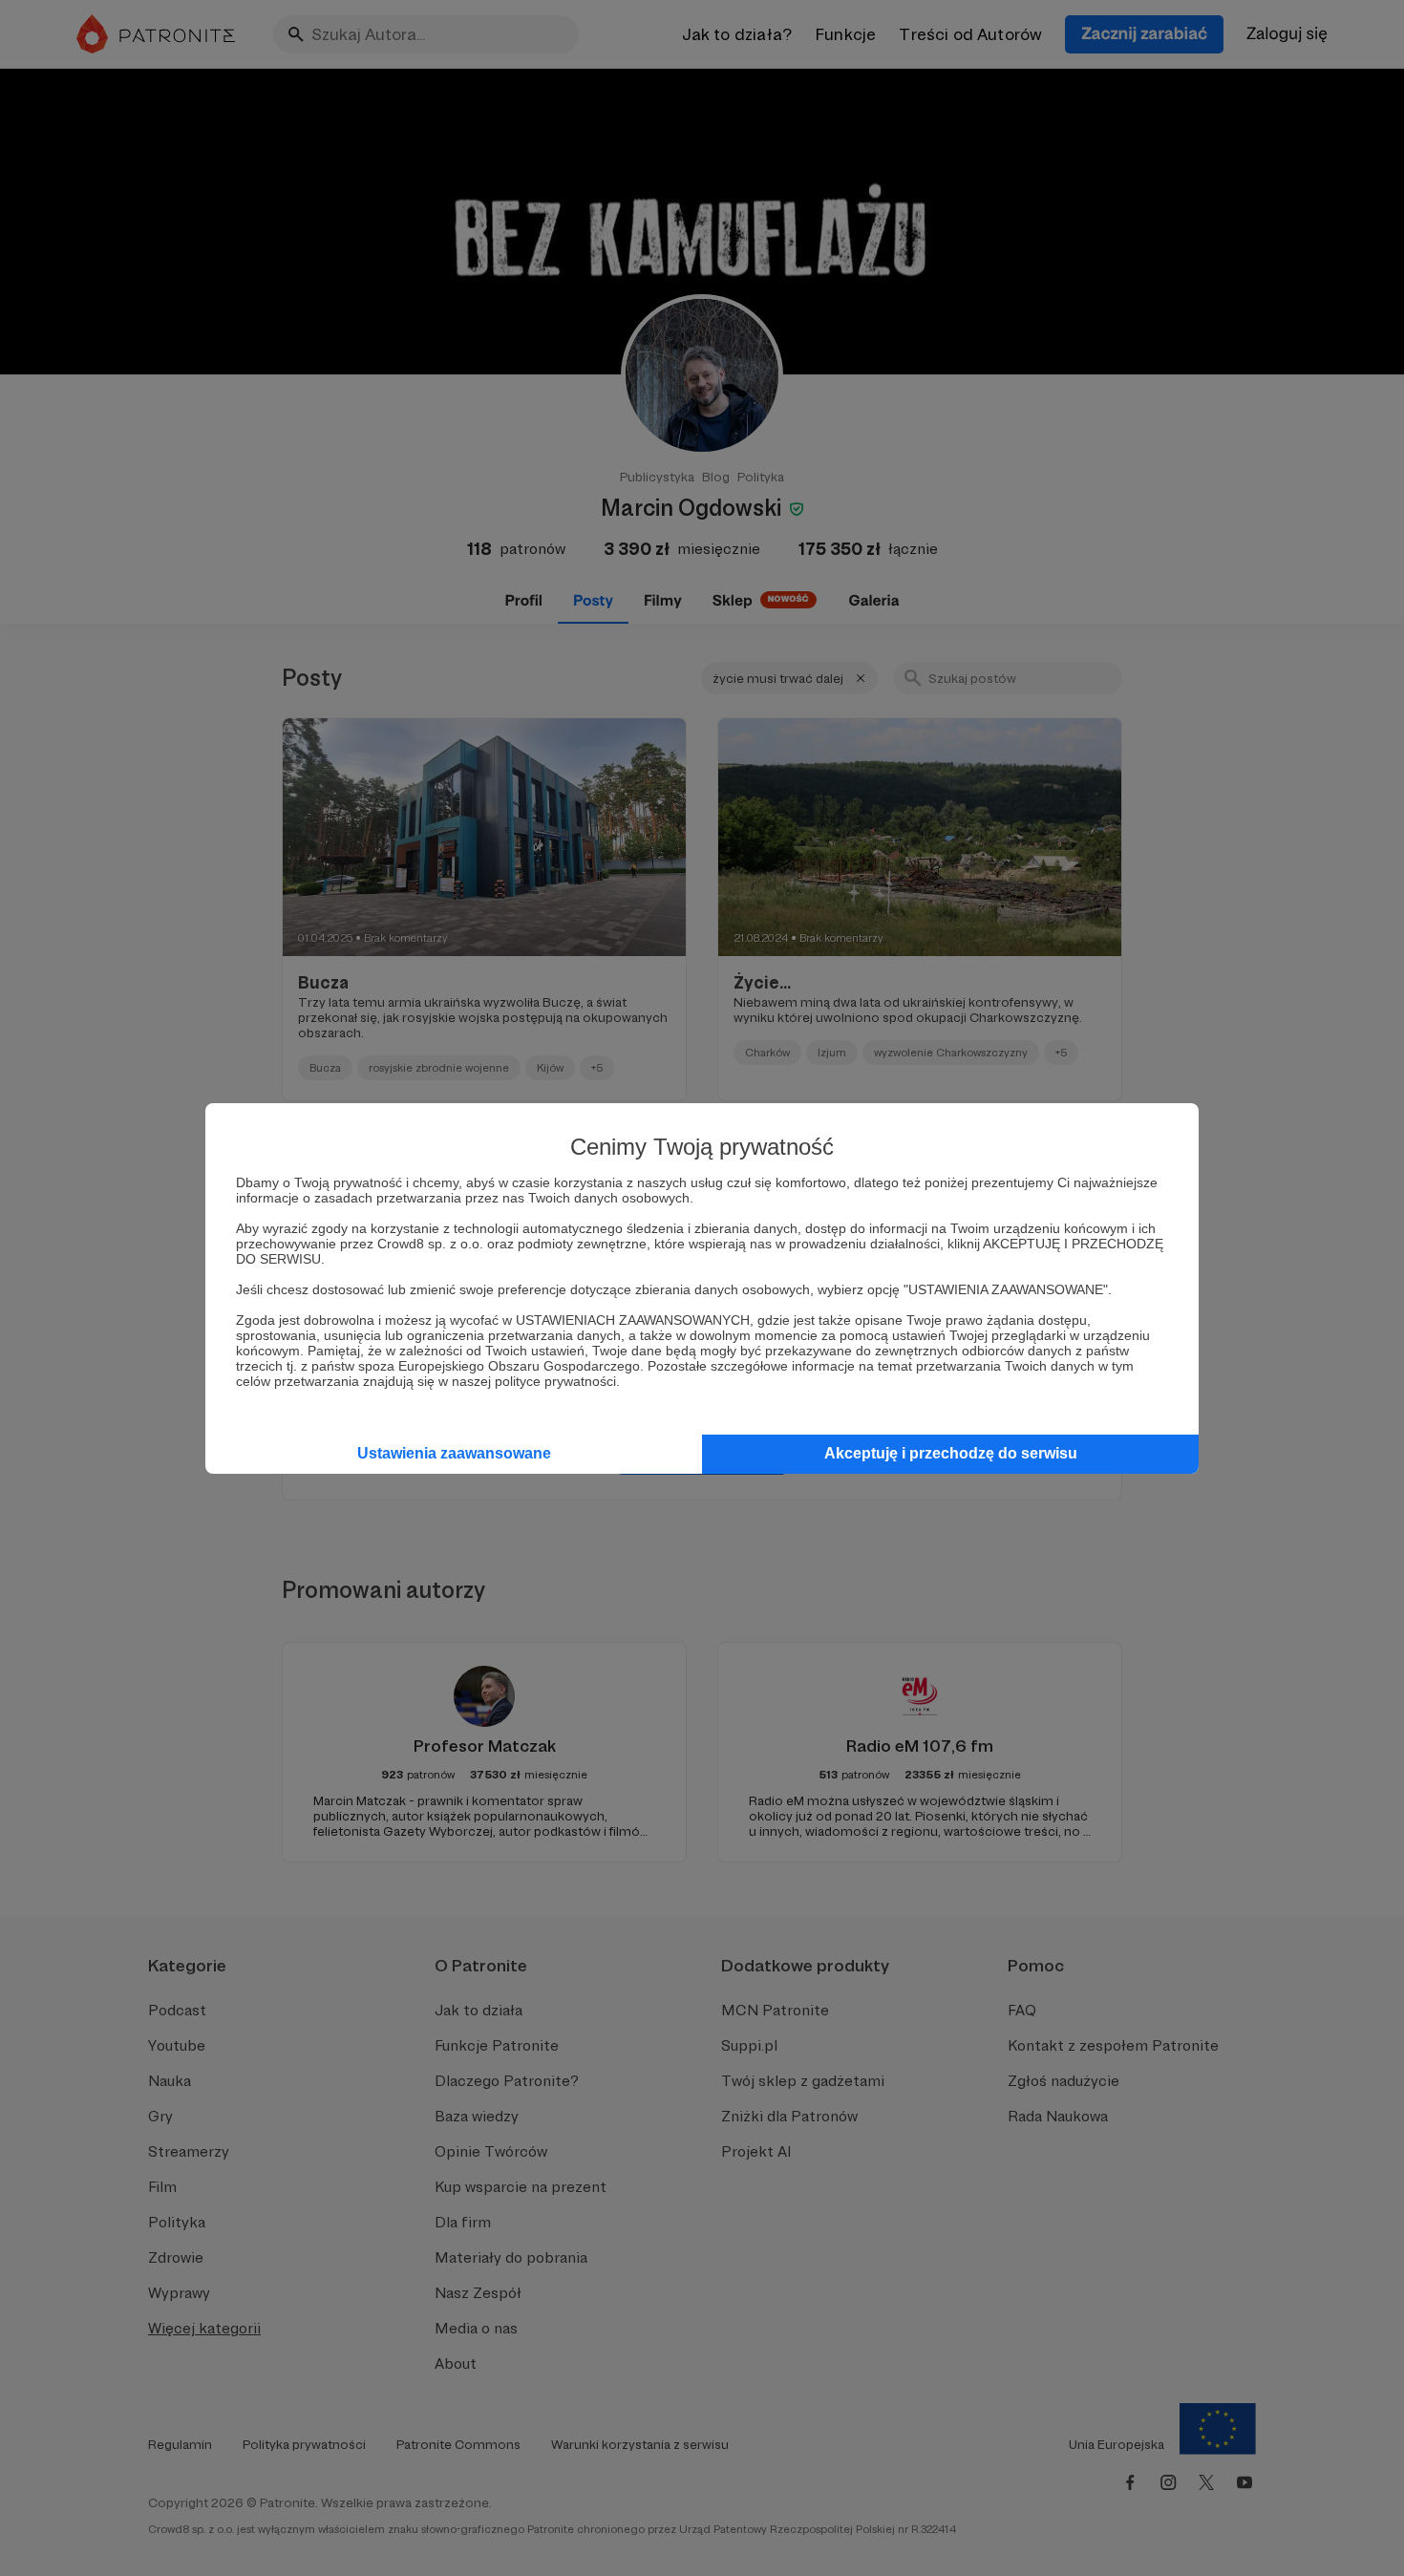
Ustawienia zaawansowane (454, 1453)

....................

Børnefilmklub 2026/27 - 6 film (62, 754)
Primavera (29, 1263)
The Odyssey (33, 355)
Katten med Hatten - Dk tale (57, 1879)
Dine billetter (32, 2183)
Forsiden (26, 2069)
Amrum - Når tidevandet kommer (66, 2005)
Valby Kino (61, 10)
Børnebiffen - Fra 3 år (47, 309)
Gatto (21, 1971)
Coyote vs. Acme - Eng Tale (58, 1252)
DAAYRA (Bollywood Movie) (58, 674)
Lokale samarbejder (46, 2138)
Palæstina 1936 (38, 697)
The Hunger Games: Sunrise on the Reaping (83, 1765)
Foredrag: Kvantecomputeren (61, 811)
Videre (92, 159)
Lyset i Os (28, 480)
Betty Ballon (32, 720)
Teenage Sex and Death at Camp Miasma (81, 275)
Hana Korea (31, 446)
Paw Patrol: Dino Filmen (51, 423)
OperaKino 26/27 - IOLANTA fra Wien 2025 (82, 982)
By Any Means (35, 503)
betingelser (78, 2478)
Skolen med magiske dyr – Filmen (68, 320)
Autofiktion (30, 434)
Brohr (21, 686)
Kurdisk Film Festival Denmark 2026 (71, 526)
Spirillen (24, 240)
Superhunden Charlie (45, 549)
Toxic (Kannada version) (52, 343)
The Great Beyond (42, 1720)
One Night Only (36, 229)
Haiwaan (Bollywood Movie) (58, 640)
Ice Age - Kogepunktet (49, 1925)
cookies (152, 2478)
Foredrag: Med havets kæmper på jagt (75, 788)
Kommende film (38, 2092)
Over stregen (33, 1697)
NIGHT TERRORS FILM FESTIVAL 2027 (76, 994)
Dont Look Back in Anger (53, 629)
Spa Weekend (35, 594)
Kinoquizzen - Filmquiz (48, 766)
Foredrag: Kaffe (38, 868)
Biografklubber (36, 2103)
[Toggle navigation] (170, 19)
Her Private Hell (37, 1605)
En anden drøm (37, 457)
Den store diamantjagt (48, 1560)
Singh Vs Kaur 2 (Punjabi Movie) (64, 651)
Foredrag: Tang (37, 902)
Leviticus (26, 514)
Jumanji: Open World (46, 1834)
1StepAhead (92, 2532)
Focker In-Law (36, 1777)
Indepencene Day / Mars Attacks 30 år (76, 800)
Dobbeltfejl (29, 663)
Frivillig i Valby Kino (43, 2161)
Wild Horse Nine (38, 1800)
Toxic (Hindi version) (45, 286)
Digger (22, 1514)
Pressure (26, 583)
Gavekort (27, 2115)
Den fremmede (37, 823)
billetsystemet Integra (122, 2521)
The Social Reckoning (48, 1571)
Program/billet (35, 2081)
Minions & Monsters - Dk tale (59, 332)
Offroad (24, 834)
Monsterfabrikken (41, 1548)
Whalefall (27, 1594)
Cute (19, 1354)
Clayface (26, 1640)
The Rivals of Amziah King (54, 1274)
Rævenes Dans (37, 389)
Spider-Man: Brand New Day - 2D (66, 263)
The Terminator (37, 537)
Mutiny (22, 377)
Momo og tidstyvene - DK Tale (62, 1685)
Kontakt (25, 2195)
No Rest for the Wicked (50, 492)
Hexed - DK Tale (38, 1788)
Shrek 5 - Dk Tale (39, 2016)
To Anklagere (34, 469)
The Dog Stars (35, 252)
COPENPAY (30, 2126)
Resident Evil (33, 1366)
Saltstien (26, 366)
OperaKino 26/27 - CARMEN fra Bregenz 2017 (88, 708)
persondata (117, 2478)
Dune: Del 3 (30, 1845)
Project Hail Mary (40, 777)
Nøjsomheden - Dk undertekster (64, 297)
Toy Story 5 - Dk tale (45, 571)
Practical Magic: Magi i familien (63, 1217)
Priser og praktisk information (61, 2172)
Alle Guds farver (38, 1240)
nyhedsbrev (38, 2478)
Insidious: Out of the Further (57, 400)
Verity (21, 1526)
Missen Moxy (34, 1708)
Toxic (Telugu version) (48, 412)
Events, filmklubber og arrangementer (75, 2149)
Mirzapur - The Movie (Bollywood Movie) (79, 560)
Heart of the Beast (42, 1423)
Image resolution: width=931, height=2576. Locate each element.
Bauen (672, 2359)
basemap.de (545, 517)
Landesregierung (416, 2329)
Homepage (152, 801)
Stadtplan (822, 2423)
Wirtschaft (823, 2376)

....................

__TASK DETAILS__. Repeat, character for character, the lines of the material above from the line with "NIGHT TERRORS FILM FESTIVAL 2027 (76, 994)" through the line with "Wirtschaft (823, 2376)".

__SOLVED EXERCISE__.
NIGHT TERRORS FILM FESTIVAL 2027 (76, 994)
Dont Look Back in Anger (53, 629)
Spa Weekend (35, 594)
Kinoquizzen - Filmquiz (48, 766)
Foredrag: Kaffe (38, 868)
Biografklubber (36, 2103)
[Toggle navigation] (170, 19)
Her Private Hell (37, 1605)
En anden drøm (37, 457)
Den store diamantjagt (48, 1560)
Singh Vs Kaur 2 (Punjabi Movie) (64, 651)
Foredrag: Tang (37, 902)
Leviticus (26, 514)
Jumanji: Open World (46, 1834)
1StepAhead (92, 2532)
Focker In-Law (36, 1777)
Indepencene Day / Mars Attacks 30 år (76, 800)
Dobbeltfejl (29, 663)
Frivillig i Valby Kino (43, 2161)
Wild Horse Nine (38, 1800)
Toxic (Hindi version) (45, 286)
Digger (22, 1514)
Pressure (26, 583)
Gavekort (27, 2115)
Den fremmede (37, 823)
billetsystemet Integra (122, 2521)
The Social Reckoning (48, 1571)
Program/billet (35, 2081)
Minions & Monsters - Dk tale (59, 332)
Offroad (24, 834)
Monsterfabrikken (41, 1548)
Whalefall (27, 1594)
Cute (19, 1354)
Clayface (26, 1640)
The Rivals of Amziah King (54, 1274)
Rævenes Dans (37, 389)
Spider-Man: Brand New Day - 2D (66, 263)
The Terminator (37, 537)
Mutiny (22, 377)
Momo og tidstyvene - DK Tale (62, 1685)
Kontakt (25, 2195)
No Rest for the Wicked (50, 492)
Hexed - DK Tale (38, 1788)
Shrek 5 - Dk Tale (39, 2016)
To Anklagere (34, 469)
The Dog Stars (35, 252)
COPENPAY (30, 2126)
Resident Evil (33, 1366)
Saltstien (26, 366)
OperaKino 26/27 - CARMEN fra Bregenz 2017 (88, 708)
persondata (117, 2478)
Dune: Del 3 (30, 1845)
Project Hail Mary (40, 777)
Nøjsomheden - Dk undertekster (64, 297)
Toy Story 5 - Dk tale (45, 571)
Practical Magic: Magi i familien (63, 1217)
Priser og praktisk information (61, 2172)
Alle Guds farver (38, 1240)
nyhedsbrev (38, 2478)
Insidious: Out of the Further (57, 400)
Verity (21, 1526)
Missen Moxy (34, 1708)
Toxic (Telugu version) (48, 412)
Events, filmklubber og arrangementer (75, 2149)
Mirzapur - The Movie (Bollywood Movie) (79, 560)
Heart of the Beast (42, 1423)
Image resolution: width=931, height=2576. Locate each element.
Bauen (672, 2359)
basemap.de (545, 517)
Landesregierung (416, 2329)
Homepage (152, 801)
Stadtplan (822, 2423)
Wirtschaft (823, 2376)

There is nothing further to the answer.